Reading his speeches and his journalism, it is, most of the time, easy to imagine, twenty years after his death, how he would respond to contemporary events. Hardly anything that has happened since 1987 would have surprised him. In 1979 he wrote: ‘If they couldn’t deal with my father, how are they going to deal with the people in the streets of Tehran? I could have told them, if they had asked.’ It would be easy to put Baghdad or Basra in that sentence. In 1964 he wrote: ‘People who do not know who they are privately, accept, as we have accepted for nearly fifteen years, the fantastic disaster which we call American politics and which we call American foreign policy, and the incoherence of the one is an exact reflection of the incoherence of the other.’ It would be merely necessary now to change the dates. He would not have been surprised by the counting of votes in Florida; he would not have been shocked by Abu Ghraib; he would not have been shocked by New Orleans. He would have known each time what to say. On 9/11, however, it is harder to be sure of his response, except to suspect that the soaring pity he was capable of could have been matched by the calm eloquent wisdom that was, most of the time, his hallmark. But it is hard also not to remember what he told William Styron in 1960 when Styron and his friends asked him what was going to happen now. ‘Jimmy’s face would become a mask of imperturbable certitude,’ Styron wrote. ‘ “Baby, burn” he would say softly and glare back with vast glowering eyes, “yes, baby, I mean burn . We will burn your cities down .’ ”

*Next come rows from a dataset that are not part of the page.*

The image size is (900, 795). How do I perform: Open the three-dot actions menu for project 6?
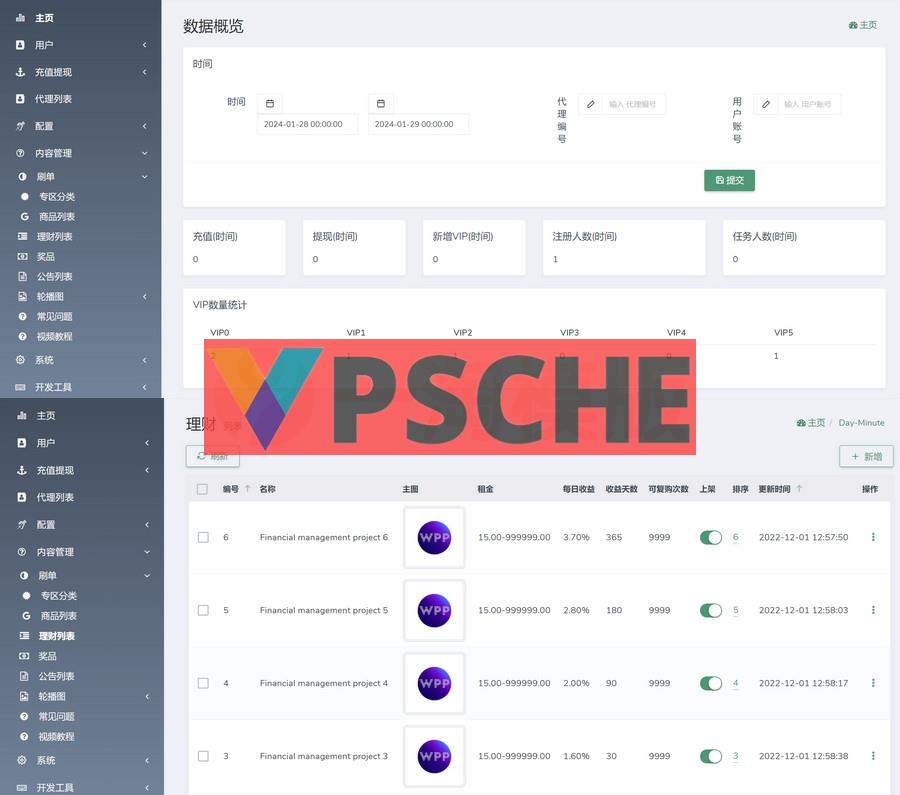[872, 537]
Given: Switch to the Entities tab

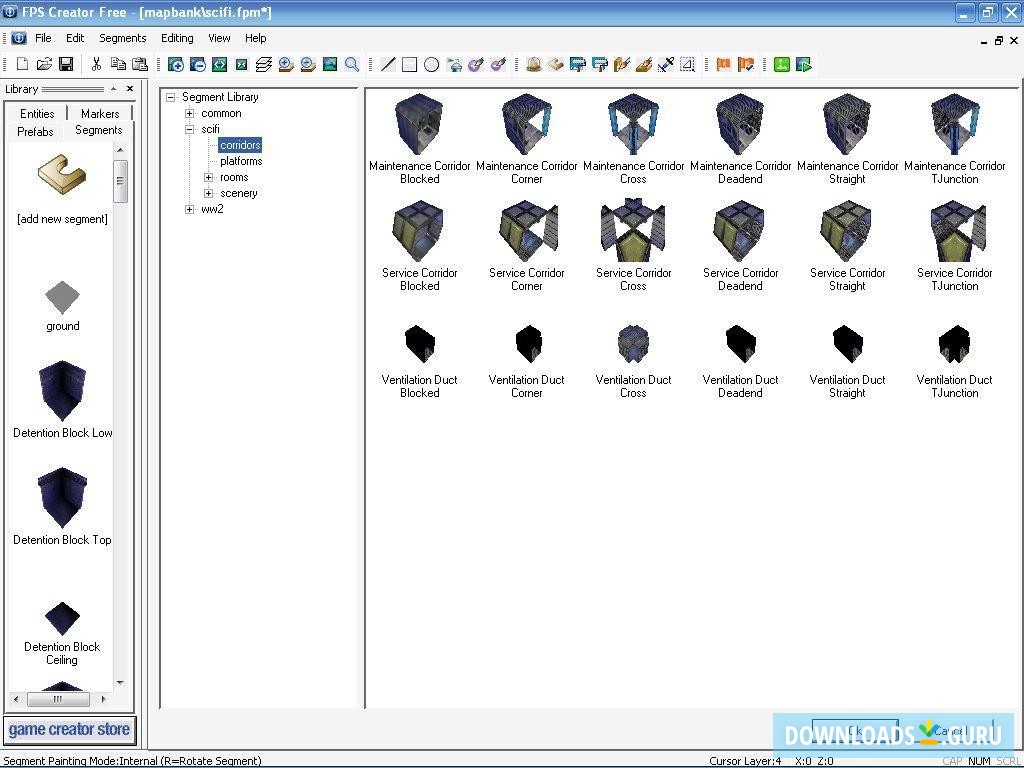Looking at the screenshot, I should 36,113.
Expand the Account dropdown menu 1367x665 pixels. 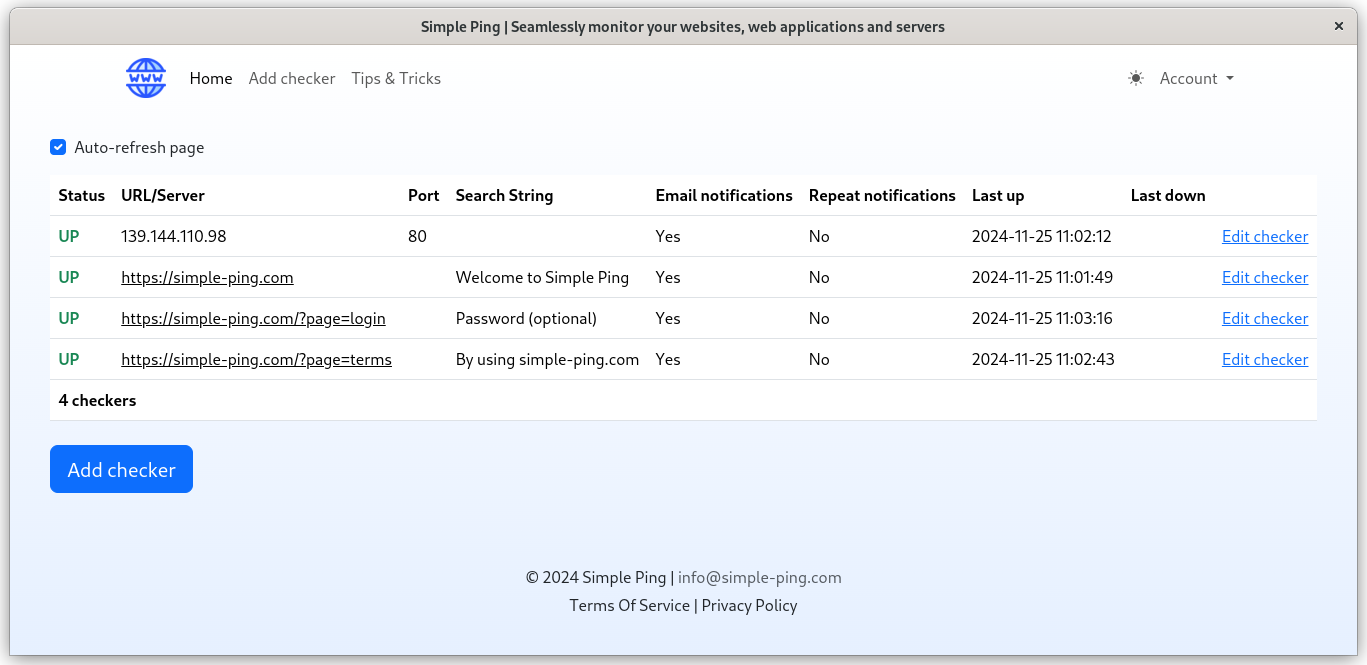point(1196,78)
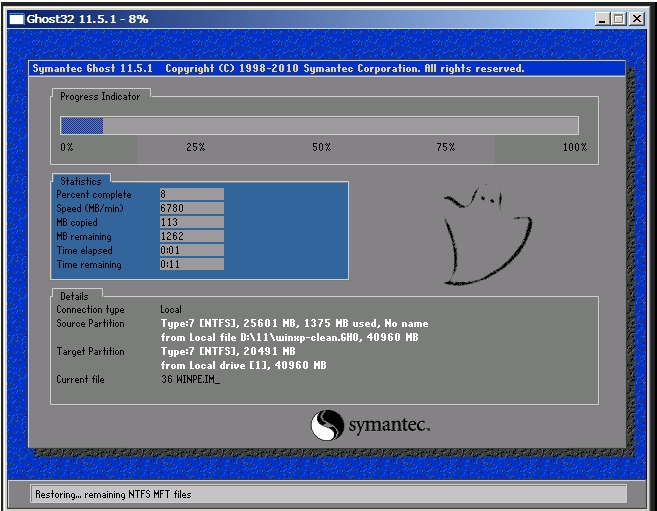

Reading his speeches and journalism now, there seems only one fresh hell that has happened in his country that he did not foresee and that would have shocked him deeply. And this is the huge and merciless increase in the prison population, especially of young black males. He saw the context for it, however, and made his own position very clear in his 1964 Playboy article:
The failure on our part to accept the reality of pain, of anguish, of ambiguity, of death, has turned us into a very peculiar and monstrous people. It means, for one thing, and it’s very serious, that people who have had no experience have no compassion. People who have had no experience suppose that if a man is a thief, he is a thief; but, in fact, that isn’t the most important thing about him. The most important thing about him is that he is a man and, furthermore, that if he’s a thief or a murderer or whatever he is, you could also be and you would know this, anyone would know this who had really dared to live.
He did not see the full implications of this, and so in the same year he wrote something that seems naïve now, perhaps the only truly naïve observation he ever made: ‘There is a limit to the number of people any government can put in prison, and a rigid limit indeed to the practicality of such a course.’ And fifteen years later, in the Los Angeles Times , he ended his article on a note of pure optimism:
But black people hold the trump. When you try to slaughter people, you create people with nothing to lose. And if I have nothing to lose, what are you going to do to me? In truth, we have one thing to lose — our children. Yet we have never lost them, and there is no reason for us to do it now. We hold the trump. I say it: Patience and shuffle the cards.